Nell’ipotesi di applicazione provvisoria della misura di sicurezza della libertà vigilata, il giudice può imporre la prescrizione della residenza temporanea in una comunità terapeutica, a condizione che la natura e le modalità di esecuzione della stessa non snaturino il carattere non detentivo della misura di sicurezza in atto. (In motivazione, la Corte ha precisato che la prescrizione di un programma terapeutico residenziale non è assimilabile “ex se” ad un ricovero obbligatorio, con sostanziale applicazione di una misura a carattere detentivo). Cassazione penale, Sez. I, sentenza n. 33904 del 3 agosto 2015 (Cass. pen. n. 33904/2015)

L’estinzione della pena conseguente al buon esito del periodo di affidamento in prova al servizio sociale non determina anche l’estinzione delle misure di sicurezza, non comportando tale esito l’automatico venir meno della pericolosità sociale del condannato. Cassazione penale, Sez. I, sentenza n. 41460 del 7 ottobre 2013 (Cass. pen. n. 41460/2013)
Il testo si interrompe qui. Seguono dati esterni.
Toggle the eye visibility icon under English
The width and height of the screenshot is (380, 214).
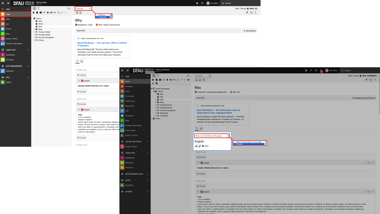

L’estinzione della misura di sicurezza della libertà vigilata consegue all’estinzione dell’intera pena (nella specie solo parzialmente condonata ) e non già alla sua espiazione. Cassazione penale, Sez. I, sentenza n. 47524 del 22 dicembre 2008 (Cass. pen. n. 47524/2008)

È legittima la sostituzione della libertà vigilata con il ricovero in una casa di cura e custodia del condannato che abbia commesso gravi violazioni delle prescrizioni inerenti alla misura di sicurezza non detentiva e abbia manifestato conclamate e gravi turbe psichiche dopo la condanna, senza che sia necessario accertarlo mediante perizia psichiatrica. Cassazione penale, Sez. I, sentenza n. 39498 del 25 ottobre 2007 (Cass. pen. n. 39498/2007)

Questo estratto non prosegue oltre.